A casino in the U.S.’s most populated city will have access to a metropolitan area with 20 million residents, in addition to the tens of millions of tourists visiting New York City annually. Operators who win one of the three licenses will be capturing gambling revenue which previously went to casinos located outside the New York area, such as New Jersey’s Atlantic City and Foxwoods and Mohegan Sun in Connecticut.

The New York City area already has two gambling facilities known as racinos, horse racetracks that also operate slot machines and other electronic games. The Malaysian-based casino developer Genting operates the Resorts World facility at the Aqueduct Racetrack in Queens, while MGM Resorts controls the Empire City racino in Yonkers, located in Westchester county. Barring any unforeseen actions, these locations are most likely to receive two of the three casino licenses, according to Gary Pretlow, a member of the New York State Assembly and  co-chair of the Committee on Racing and Gaming. And as pre-established facilities, it won’t take long after being licensed for them to begin operating as casinos. 

“It’s really the one license, the other two are spoken for,” said Alan Woinski, CEO of Gaming USA Corporation, gambling consulting firm. “It’s going to be a bloody battle.”

Gambling operators will need to select a partner with New York influence, said Woinski, preferably one with name recognition who will be embraced by the city. While many of the potential bidders have been generous donors to city officials or belong to beloved New York franchises, license proposals from those with significant involvement in Republican causes could potentially see hurdles in winning over key decision-makers in the heavily Democratic city and state.
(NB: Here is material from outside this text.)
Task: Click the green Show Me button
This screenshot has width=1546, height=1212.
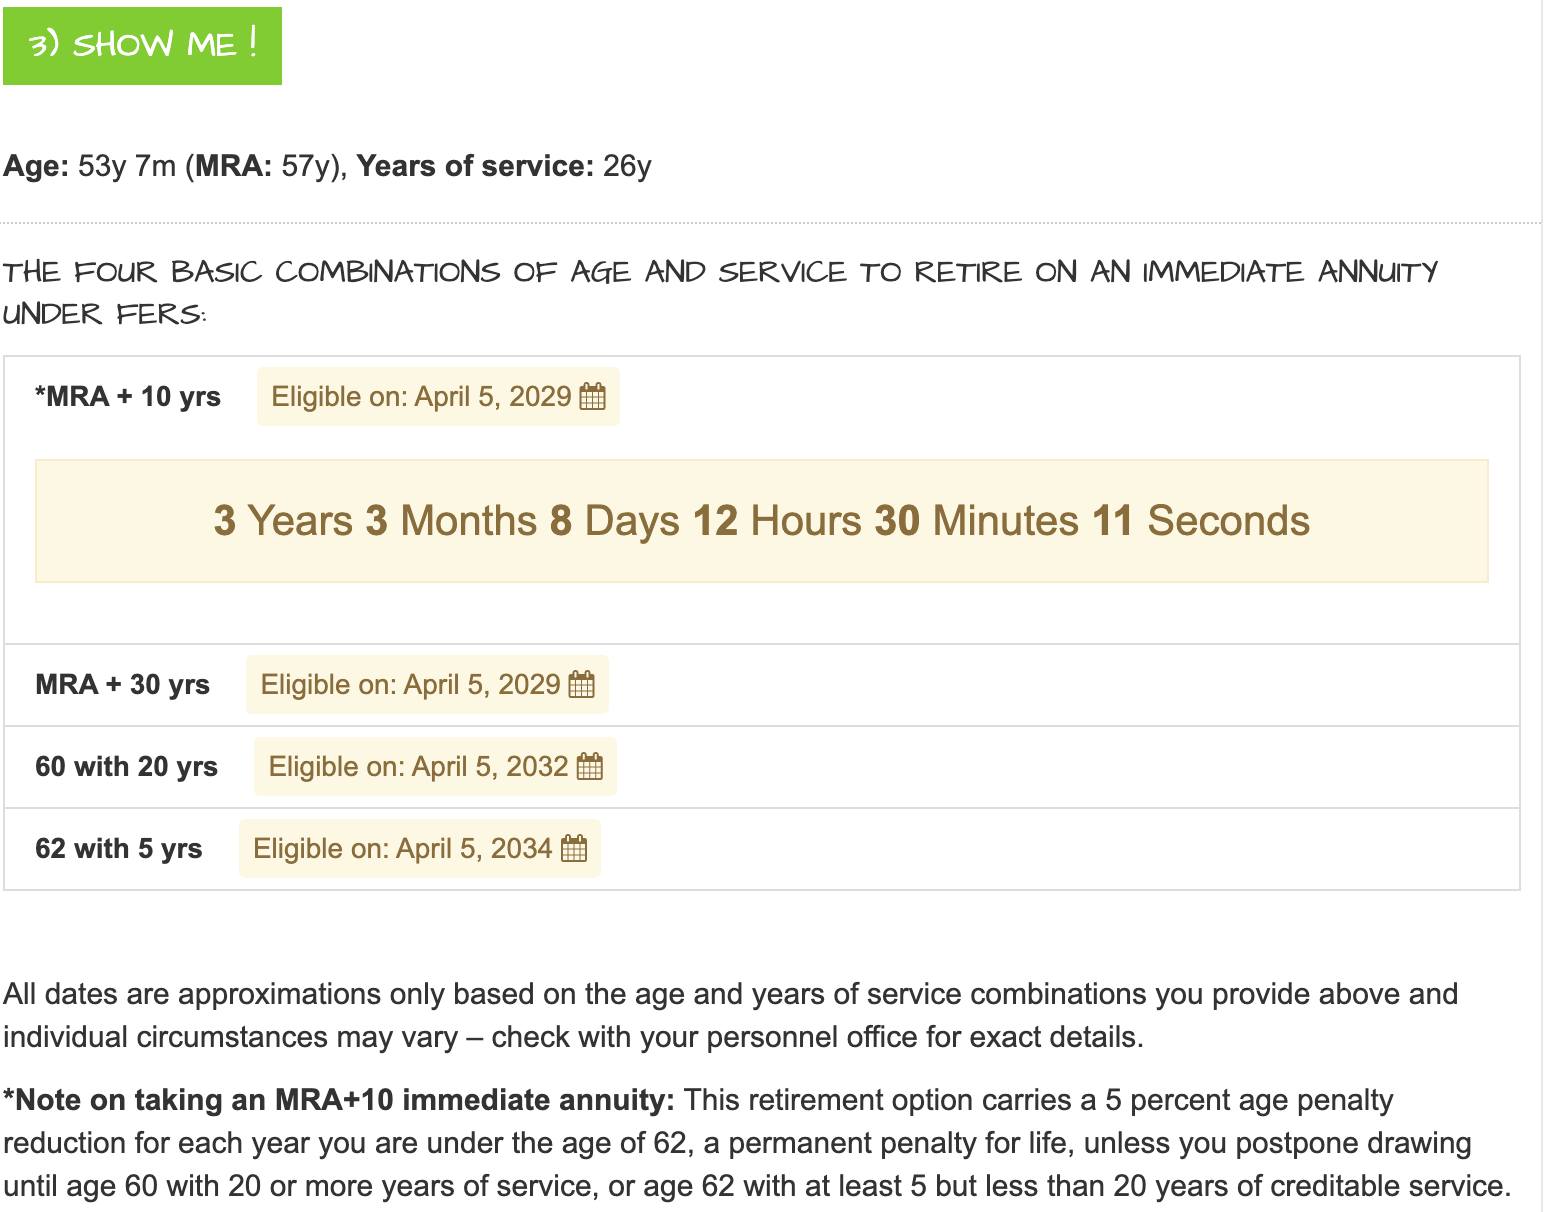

On Oct. 3, the State Gaming Commission announced members of the Gaming Facility Location Board, who will now have 90 days to solicit proposals from casino developers interested in one of the three licenses. But before the board approves proposals, applications must be accepted by two-thirds of local community advisory committees, created to gauge local support for bids. These boards will have members appointed by Governor Kathy Hochul, Mayor Eric Adams and the applicable borough president, city council member, state senator and assembly member.

“My best educated guess would be that bids are accepted by the end of the year, and early next year there’s a declaration of who got the licenses,” said State Senator Joseph Addabbo, chair of the Senate Racing, Gaming and Wagering Committee.

The new casinos will pay a minimum 25 percent tax on slots and at least 10 percent tax on gross gaming revenue, said Pretlow. And license fees, which are starting at a $500 million minimum, could potentially get bid up to nearly $1 billion for the right to operate a casino in New York City, he said.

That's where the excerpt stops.